Task directions:
The records follow. Filter them to the lines that hold "computer".

________________

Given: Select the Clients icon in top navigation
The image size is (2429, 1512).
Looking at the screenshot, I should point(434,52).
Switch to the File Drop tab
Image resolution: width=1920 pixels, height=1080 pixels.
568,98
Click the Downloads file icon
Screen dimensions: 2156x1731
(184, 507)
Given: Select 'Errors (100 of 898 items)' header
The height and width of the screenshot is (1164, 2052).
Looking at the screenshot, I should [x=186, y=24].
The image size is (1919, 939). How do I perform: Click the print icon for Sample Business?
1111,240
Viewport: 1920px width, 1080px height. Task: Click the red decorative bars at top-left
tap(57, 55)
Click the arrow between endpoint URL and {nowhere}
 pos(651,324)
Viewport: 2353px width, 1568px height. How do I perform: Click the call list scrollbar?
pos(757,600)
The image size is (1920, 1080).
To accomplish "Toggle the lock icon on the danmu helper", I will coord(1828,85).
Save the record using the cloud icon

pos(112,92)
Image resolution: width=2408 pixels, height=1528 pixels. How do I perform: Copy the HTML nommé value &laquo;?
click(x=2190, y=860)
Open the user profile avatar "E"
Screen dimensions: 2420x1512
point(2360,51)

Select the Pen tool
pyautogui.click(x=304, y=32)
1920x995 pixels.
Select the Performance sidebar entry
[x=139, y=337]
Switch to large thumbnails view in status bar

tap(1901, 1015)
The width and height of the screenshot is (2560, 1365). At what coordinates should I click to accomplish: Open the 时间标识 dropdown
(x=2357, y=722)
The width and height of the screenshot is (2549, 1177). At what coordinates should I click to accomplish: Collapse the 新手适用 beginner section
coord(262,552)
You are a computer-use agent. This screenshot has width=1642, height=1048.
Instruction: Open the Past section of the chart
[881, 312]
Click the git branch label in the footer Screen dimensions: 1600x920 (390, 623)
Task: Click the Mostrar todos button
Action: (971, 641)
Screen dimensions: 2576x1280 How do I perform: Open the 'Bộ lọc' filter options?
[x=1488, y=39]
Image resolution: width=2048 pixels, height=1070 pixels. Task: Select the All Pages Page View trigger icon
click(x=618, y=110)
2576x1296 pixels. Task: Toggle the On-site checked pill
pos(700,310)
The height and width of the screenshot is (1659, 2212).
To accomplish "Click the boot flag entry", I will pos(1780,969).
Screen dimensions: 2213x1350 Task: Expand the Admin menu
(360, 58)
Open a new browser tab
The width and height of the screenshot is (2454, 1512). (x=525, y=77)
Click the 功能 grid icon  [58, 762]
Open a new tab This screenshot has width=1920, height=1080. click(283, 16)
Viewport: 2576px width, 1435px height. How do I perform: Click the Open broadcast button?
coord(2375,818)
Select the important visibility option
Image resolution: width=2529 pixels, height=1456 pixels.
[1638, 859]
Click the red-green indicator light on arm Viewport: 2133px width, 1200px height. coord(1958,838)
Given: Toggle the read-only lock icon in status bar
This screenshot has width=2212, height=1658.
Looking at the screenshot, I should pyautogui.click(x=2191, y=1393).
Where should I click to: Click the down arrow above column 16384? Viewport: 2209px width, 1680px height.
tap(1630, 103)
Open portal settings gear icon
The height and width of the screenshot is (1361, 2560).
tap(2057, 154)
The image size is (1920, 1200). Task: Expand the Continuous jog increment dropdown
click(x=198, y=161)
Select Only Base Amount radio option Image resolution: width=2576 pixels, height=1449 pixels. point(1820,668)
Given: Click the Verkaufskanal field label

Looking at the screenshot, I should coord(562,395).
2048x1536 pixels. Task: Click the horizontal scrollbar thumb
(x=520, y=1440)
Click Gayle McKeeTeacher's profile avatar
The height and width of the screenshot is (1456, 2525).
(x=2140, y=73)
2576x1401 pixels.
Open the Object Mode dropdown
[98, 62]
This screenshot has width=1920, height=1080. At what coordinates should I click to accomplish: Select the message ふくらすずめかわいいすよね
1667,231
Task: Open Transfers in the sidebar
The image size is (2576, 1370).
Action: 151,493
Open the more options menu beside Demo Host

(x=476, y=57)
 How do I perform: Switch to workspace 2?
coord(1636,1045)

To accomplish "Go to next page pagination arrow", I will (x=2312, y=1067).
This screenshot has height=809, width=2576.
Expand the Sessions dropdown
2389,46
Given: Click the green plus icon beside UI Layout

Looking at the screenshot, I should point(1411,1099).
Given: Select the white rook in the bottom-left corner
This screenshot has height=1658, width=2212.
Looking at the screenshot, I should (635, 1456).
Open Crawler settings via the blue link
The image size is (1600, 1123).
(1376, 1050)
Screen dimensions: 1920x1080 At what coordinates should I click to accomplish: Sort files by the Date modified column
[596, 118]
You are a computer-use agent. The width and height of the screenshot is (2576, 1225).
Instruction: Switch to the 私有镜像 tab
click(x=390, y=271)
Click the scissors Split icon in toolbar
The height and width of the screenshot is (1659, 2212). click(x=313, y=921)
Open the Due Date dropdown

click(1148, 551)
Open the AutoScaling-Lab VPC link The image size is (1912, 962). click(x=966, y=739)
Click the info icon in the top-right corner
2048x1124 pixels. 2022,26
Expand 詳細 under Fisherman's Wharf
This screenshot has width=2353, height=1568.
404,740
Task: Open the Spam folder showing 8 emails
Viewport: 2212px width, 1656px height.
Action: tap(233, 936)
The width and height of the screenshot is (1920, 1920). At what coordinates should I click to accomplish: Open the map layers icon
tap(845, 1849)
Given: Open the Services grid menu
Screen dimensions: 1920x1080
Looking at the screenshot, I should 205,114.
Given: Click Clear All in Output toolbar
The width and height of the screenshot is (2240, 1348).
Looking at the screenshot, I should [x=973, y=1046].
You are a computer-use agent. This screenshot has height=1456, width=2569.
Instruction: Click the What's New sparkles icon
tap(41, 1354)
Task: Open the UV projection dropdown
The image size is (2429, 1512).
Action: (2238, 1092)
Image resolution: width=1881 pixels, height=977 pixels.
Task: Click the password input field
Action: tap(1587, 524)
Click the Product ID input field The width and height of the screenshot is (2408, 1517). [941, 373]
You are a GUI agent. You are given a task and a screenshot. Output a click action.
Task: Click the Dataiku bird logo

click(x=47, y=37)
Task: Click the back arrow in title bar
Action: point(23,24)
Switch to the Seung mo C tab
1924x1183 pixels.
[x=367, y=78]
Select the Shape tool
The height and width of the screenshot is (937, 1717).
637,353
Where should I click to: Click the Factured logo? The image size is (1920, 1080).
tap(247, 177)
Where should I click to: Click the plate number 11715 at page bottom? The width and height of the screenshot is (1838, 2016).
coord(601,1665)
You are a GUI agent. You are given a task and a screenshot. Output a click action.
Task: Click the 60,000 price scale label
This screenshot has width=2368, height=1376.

________________

Answer box:
You are a computer-use agent. This screenshot has width=1642, height=1048.
You are a computer-use agent. The width and height of the screenshot is (2576, 1225).
You are a computer-use agent. This screenshot has height=1456, width=2569.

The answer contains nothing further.